START Source data

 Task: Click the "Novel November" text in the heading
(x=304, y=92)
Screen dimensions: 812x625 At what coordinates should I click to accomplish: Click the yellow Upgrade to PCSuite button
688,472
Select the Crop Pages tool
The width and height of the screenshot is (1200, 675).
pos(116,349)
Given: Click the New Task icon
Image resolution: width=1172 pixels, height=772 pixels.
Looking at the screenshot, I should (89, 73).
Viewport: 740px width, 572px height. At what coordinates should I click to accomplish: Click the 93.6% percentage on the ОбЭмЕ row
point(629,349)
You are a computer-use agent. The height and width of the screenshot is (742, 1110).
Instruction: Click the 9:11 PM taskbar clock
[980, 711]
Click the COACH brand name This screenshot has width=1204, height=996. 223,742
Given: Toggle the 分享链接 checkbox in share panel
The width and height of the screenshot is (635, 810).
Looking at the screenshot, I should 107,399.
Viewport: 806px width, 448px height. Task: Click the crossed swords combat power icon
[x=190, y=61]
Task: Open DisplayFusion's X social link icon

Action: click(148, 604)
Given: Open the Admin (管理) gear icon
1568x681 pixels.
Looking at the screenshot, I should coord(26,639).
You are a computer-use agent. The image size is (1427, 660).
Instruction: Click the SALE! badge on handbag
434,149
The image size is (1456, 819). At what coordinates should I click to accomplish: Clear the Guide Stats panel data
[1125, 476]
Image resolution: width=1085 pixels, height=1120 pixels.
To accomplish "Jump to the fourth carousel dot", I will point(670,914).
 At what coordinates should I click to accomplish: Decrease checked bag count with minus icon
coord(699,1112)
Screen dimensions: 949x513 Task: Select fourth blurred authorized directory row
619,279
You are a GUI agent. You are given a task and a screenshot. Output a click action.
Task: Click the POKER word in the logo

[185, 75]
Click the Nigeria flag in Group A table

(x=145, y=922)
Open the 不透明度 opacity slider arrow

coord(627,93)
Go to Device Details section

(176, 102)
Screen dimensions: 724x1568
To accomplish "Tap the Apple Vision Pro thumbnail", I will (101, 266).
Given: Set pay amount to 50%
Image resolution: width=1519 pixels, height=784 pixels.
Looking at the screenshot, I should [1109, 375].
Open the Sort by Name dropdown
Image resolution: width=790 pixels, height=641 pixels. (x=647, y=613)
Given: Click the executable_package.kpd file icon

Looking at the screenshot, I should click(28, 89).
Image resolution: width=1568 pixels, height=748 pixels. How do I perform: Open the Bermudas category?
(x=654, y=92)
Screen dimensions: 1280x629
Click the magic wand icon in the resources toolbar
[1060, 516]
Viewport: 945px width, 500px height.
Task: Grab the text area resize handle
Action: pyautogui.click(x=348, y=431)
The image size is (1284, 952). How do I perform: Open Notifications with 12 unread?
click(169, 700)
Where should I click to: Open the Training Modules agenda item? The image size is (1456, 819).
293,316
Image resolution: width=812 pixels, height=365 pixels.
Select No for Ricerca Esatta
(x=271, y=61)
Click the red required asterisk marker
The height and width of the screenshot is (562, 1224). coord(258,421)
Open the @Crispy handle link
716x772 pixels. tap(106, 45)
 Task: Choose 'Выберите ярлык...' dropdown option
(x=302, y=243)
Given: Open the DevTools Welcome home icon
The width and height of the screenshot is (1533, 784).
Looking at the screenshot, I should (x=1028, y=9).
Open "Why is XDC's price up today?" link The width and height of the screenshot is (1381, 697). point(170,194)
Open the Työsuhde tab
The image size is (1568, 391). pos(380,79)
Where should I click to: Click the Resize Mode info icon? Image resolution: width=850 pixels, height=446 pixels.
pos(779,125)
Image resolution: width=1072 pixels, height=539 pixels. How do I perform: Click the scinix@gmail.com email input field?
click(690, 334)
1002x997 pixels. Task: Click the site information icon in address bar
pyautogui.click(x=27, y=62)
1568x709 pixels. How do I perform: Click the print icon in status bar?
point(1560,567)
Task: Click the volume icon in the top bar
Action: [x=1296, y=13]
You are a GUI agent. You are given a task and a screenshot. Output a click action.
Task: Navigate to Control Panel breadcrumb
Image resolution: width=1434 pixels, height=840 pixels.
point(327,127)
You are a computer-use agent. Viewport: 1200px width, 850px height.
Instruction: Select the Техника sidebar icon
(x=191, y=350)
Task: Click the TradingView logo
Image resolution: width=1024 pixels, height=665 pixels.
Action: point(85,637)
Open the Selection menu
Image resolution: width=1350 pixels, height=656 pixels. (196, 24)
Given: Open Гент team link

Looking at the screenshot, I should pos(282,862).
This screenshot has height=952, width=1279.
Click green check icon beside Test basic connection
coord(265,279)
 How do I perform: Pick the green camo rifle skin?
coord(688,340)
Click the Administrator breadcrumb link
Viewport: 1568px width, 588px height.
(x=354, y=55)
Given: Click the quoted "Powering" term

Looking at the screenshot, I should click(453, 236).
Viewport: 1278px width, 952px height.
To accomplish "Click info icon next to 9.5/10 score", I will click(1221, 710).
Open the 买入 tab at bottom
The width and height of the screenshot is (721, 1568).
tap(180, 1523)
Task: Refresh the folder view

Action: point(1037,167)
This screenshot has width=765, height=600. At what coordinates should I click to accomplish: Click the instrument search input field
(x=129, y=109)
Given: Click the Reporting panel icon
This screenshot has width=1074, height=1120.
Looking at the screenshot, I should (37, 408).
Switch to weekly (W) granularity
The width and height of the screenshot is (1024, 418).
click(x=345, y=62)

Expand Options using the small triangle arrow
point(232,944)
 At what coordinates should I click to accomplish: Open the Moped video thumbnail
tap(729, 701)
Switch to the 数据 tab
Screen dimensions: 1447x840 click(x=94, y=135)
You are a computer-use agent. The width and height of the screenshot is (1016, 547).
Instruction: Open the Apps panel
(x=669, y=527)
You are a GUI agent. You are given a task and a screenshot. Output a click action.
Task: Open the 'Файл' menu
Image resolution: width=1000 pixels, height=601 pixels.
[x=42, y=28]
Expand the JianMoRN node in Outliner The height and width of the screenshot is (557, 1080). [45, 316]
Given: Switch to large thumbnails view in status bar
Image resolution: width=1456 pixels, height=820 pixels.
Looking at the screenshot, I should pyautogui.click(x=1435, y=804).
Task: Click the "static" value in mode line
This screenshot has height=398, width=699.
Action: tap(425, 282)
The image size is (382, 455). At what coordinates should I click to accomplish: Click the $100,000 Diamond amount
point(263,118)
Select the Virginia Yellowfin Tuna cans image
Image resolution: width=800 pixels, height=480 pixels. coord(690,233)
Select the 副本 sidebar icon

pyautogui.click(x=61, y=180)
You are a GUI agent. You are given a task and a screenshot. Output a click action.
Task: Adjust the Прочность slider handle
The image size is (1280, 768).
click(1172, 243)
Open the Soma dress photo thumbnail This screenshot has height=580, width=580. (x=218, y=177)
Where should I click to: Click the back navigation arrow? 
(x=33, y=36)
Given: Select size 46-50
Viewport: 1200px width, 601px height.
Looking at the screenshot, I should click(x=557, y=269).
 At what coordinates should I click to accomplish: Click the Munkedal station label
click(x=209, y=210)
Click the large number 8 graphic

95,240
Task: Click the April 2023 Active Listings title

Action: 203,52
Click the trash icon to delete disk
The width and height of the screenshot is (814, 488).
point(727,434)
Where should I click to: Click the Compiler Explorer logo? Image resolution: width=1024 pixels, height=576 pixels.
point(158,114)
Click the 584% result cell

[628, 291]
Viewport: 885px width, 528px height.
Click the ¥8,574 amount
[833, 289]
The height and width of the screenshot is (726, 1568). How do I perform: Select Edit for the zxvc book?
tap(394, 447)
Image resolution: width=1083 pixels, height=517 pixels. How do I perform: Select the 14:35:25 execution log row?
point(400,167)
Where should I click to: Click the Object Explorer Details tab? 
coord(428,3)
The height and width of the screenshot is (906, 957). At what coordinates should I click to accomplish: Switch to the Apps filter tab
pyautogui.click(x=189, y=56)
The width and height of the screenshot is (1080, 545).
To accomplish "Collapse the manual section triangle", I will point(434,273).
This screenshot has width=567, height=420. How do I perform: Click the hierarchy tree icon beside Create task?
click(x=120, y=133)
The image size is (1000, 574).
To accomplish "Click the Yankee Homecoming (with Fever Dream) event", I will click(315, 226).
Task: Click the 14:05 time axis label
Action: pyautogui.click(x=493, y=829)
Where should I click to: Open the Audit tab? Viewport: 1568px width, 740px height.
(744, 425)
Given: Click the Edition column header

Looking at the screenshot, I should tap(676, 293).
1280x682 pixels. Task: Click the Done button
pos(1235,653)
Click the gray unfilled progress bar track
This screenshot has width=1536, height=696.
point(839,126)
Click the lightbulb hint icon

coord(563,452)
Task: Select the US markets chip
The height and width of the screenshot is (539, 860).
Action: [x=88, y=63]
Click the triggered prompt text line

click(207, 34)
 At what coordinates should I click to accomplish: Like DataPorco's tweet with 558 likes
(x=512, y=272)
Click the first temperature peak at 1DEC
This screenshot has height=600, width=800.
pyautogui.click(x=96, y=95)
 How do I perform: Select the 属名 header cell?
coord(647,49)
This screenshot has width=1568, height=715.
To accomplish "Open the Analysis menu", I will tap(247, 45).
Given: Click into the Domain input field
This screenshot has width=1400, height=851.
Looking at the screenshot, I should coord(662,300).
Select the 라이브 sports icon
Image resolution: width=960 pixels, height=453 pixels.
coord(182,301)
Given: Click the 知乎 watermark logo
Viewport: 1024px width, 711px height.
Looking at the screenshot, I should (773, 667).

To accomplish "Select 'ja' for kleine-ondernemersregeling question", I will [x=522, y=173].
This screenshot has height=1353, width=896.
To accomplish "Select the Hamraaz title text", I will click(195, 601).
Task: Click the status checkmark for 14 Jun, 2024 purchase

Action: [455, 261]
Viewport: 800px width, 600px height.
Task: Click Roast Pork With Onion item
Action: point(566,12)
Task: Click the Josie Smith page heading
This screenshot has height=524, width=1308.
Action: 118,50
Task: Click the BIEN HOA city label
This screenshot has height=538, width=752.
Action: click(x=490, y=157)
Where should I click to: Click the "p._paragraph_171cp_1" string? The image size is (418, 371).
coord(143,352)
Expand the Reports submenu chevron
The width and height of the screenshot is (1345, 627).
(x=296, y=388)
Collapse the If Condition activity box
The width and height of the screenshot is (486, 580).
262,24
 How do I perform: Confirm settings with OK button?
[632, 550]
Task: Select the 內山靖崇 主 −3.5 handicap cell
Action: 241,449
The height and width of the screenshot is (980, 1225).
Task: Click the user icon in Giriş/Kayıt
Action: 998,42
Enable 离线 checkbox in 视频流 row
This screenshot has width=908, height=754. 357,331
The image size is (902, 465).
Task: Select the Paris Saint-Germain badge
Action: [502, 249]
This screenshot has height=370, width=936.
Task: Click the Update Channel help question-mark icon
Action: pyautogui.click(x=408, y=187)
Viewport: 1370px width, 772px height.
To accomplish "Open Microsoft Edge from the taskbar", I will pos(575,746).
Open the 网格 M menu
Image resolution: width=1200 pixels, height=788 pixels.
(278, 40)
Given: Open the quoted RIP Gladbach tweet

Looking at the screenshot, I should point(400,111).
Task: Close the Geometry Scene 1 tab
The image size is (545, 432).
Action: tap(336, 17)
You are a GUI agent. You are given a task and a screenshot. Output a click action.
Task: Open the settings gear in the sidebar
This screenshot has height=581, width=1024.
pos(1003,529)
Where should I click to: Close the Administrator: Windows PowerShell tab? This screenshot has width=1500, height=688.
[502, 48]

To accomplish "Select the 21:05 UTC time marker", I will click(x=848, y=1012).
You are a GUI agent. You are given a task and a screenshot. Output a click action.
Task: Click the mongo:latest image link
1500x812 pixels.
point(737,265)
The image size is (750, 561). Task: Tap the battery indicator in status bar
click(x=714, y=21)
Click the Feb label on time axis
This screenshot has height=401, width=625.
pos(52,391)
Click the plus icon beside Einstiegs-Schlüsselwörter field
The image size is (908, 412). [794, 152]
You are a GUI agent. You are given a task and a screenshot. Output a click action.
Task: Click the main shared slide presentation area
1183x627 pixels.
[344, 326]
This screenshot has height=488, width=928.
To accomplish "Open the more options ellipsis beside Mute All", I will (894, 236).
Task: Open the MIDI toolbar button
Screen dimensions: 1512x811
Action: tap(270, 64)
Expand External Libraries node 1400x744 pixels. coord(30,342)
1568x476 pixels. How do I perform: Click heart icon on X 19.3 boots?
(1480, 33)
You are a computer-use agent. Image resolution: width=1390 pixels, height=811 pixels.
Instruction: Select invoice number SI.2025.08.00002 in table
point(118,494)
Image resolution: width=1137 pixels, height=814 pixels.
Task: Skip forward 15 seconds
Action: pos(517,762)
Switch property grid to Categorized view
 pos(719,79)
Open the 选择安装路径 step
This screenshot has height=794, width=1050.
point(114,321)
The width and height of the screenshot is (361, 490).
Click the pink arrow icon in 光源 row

END Source data

◆ Goal of the exercise
Set down, unchanged, only those lines above that fall between the line with "How do I perform: Confirm" and the line with "Viewport: 1370px width, 772px height.", the two end lines included.

◆ Answer box
 How do I perform: Confirm settings with OK button?
[632, 550]
Task: Select the 內山靖崇 主 −3.5 handicap cell
Action: 241,449
The height and width of the screenshot is (980, 1225).
Task: Click the user icon in Giriş/Kayıt
Action: 998,42
Enable 离线 checkbox in 视频流 row
This screenshot has width=908, height=754. 357,331
The image size is (902, 465).
Task: Select the Paris Saint-Germain badge
Action: [502, 249]
This screenshot has height=370, width=936.
Task: Click the Update Channel help question-mark icon
Action: pyautogui.click(x=408, y=187)
Viewport: 1370px width, 772px height.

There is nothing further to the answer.